*** PROVIDED RECORDS Section Begins ***

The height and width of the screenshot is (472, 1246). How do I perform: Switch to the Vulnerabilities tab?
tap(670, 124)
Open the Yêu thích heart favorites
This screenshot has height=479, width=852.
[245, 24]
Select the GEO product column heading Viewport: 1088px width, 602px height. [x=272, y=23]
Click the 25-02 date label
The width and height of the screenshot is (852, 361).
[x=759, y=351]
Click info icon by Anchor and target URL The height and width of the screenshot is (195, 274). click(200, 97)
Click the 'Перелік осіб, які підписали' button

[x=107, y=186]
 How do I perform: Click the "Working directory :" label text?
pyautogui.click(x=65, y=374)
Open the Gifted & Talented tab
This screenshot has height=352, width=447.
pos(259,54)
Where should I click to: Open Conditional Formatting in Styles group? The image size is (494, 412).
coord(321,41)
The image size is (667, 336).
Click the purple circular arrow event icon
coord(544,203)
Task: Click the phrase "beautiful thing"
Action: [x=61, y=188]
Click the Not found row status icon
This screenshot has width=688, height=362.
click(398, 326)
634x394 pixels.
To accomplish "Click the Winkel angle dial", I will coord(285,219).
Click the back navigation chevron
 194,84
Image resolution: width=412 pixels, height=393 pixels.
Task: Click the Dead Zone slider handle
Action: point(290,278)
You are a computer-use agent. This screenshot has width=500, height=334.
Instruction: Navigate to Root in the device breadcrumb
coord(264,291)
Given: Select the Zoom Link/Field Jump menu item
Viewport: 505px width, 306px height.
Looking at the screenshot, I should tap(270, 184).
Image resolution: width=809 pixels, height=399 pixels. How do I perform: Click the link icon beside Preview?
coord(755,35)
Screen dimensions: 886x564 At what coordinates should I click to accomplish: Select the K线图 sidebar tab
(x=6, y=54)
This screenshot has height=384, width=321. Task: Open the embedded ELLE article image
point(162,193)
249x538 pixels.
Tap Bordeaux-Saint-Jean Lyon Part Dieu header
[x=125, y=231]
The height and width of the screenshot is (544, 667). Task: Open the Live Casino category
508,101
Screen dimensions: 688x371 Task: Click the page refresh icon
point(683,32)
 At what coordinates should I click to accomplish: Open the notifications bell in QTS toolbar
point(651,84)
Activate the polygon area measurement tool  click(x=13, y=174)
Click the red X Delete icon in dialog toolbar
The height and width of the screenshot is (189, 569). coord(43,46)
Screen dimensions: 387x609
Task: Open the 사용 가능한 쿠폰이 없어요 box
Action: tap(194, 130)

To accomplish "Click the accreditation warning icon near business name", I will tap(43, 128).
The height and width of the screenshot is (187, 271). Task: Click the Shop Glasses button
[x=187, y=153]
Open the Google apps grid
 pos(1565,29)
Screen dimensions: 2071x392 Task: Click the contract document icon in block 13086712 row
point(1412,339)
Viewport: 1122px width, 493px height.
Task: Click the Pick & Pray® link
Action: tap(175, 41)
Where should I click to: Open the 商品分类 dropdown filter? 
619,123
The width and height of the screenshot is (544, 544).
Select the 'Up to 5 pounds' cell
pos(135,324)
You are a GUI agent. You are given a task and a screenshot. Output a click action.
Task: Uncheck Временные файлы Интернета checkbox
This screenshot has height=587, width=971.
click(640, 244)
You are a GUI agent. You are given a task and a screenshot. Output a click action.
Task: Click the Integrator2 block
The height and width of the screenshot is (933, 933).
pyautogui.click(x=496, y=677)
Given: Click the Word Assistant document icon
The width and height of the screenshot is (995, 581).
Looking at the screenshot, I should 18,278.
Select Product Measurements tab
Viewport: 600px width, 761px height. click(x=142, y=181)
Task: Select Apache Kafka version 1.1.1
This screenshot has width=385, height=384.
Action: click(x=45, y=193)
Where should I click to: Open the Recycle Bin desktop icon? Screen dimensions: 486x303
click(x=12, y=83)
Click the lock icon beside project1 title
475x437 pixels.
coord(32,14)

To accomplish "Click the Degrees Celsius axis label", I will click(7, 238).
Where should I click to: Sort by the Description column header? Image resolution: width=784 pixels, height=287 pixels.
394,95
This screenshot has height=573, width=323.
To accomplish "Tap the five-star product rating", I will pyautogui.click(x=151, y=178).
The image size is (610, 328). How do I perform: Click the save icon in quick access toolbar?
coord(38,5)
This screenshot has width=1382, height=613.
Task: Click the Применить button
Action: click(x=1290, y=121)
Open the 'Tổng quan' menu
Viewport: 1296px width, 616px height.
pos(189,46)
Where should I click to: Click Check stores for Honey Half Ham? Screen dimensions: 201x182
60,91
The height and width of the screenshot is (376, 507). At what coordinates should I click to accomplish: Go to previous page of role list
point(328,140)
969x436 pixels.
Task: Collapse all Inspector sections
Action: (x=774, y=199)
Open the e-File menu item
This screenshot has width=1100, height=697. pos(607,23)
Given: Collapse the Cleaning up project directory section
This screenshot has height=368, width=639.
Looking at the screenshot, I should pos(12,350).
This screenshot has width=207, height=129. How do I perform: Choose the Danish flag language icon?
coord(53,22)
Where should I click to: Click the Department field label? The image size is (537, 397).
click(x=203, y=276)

*** PROVIDED RECORDS Section Ends ***

### TO DO
What is needed is a full, exact copy of the records.

### THE COMPLETED TASK
The height and width of the screenshot is (472, 1246). How do I perform: Switch to the Vulnerabilities tab?
tap(670, 124)
Open the Yêu thích heart favorites
This screenshot has height=479, width=852.
[245, 24]
Select the GEO product column heading Viewport: 1088px width, 602px height. [x=272, y=23]
Click the 25-02 date label
The width and height of the screenshot is (852, 361).
[x=759, y=351]
Click info icon by Anchor and target URL The height and width of the screenshot is (195, 274). click(200, 97)
Click the 'Перелік осіб, які підписали' button

[x=107, y=186]
 How do I perform: Click the "Working directory :" label text?
pyautogui.click(x=65, y=374)
Open the Gifted & Talented tab
This screenshot has height=352, width=447.
pos(259,54)
Where should I click to: Open Conditional Formatting in Styles group? The image size is (494, 412).
coord(321,41)
The image size is (667, 336).
Click the purple circular arrow event icon
coord(544,203)
Task: Click the phrase "beautiful thing"
Action: [x=61, y=188]
Click the Not found row status icon
This screenshot has width=688, height=362.
click(398, 326)
634x394 pixels.
To accomplish "Click the Winkel angle dial", I will coord(285,219).
Click the back navigation chevron
 194,84
Image resolution: width=412 pixels, height=393 pixels.
Task: Click the Dead Zone slider handle
Action: point(290,278)
You are a computer-use agent. This screenshot has width=500, height=334.
Instruction: Navigate to Root in the device breadcrumb
coord(264,291)
Given: Select the Zoom Link/Field Jump menu item
Viewport: 505px width, 306px height.
Looking at the screenshot, I should tap(270, 184).
Image resolution: width=809 pixels, height=399 pixels. How do I perform: Click the link icon beside Preview?
coord(755,35)
Screen dimensions: 886x564 At what coordinates should I click to accomplish: Select the K线图 sidebar tab
(x=6, y=54)
This screenshot has height=384, width=321. Task: Open the embedded ELLE article image
point(162,193)
249x538 pixels.
Tap Bordeaux-Saint-Jean Lyon Part Dieu header
[x=125, y=231]
The height and width of the screenshot is (544, 667). Task: Open the Live Casino category
508,101
Screen dimensions: 688x371 Task: Click the page refresh icon
point(683,32)
 At what coordinates should I click to accomplish: Open the notifications bell in QTS toolbar
point(651,84)
Activate the polygon area measurement tool  click(x=13, y=174)
Click the red X Delete icon in dialog toolbar
The height and width of the screenshot is (189, 569). coord(43,46)
Screen dimensions: 387x609
Task: Open the 사용 가능한 쿠폰이 없어요 box
Action: tap(194, 130)

To accomplish "Click the accreditation warning icon near business name", I will tap(43, 128).
The height and width of the screenshot is (187, 271). Task: Click the Shop Glasses button
[x=187, y=153]
Open the Google apps grid
 pos(1565,29)
Screen dimensions: 2071x392 Task: Click the contract document icon in block 13086712 row
point(1412,339)
Viewport: 1122px width, 493px height.
Task: Click the Pick & Pray® link
Action: tap(175, 41)
Where should I click to: Open the 商品分类 dropdown filter? 
619,123
The width and height of the screenshot is (544, 544).
Select the 'Up to 5 pounds' cell
pos(135,324)
You are a GUI agent. You are given a task and a screenshot. Output a click action.
Task: Uncheck Временные файлы Интернета checkbox
This screenshot has height=587, width=971.
click(640, 244)
You are a GUI agent. You are given a task and a screenshot. Output a click action.
Task: Click the Integrator2 block
The height and width of the screenshot is (933, 933).
pyautogui.click(x=496, y=677)
Given: Click the Word Assistant document icon
The width and height of the screenshot is (995, 581).
Looking at the screenshot, I should 18,278.
Select Product Measurements tab
Viewport: 600px width, 761px height. click(x=142, y=181)
Task: Select Apache Kafka version 1.1.1
This screenshot has width=385, height=384.
Action: click(x=45, y=193)
Where should I click to: Open the Recycle Bin desktop icon? Screen dimensions: 486x303
click(x=12, y=83)
Click the lock icon beside project1 title
475x437 pixels.
coord(32,14)

To accomplish "Click the Degrees Celsius axis label", I will click(7, 238).
Where should I click to: Sort by the Description column header? Image resolution: width=784 pixels, height=287 pixels.
394,95
This screenshot has height=573, width=323.
To accomplish "Tap the five-star product rating", I will pyautogui.click(x=151, y=178).
The image size is (610, 328). How do I perform: Click the save icon in quick access toolbar?
coord(38,5)
This screenshot has width=1382, height=613.
Task: Click the Применить button
Action: click(x=1290, y=121)
Open the 'Tổng quan' menu
Viewport: 1296px width, 616px height.
pos(189,46)
Where should I click to: Click Check stores for Honey Half Ham? Screen dimensions: 201x182
60,91
The height and width of the screenshot is (376, 507). At what coordinates should I click to accomplish: Go to previous page of role list
point(328,140)
969x436 pixels.
Task: Collapse all Inspector sections
Action: (x=774, y=199)
Open the e-File menu item
This screenshot has width=1100, height=697. pos(607,23)
Given: Collapse the Cleaning up project directory section
This screenshot has height=368, width=639.
Looking at the screenshot, I should pos(12,350).
This screenshot has width=207, height=129. How do I perform: Choose the Danish flag language icon?
coord(53,22)
Where should I click to: Click the Department field label? The image size is (537, 397).
click(x=203, y=276)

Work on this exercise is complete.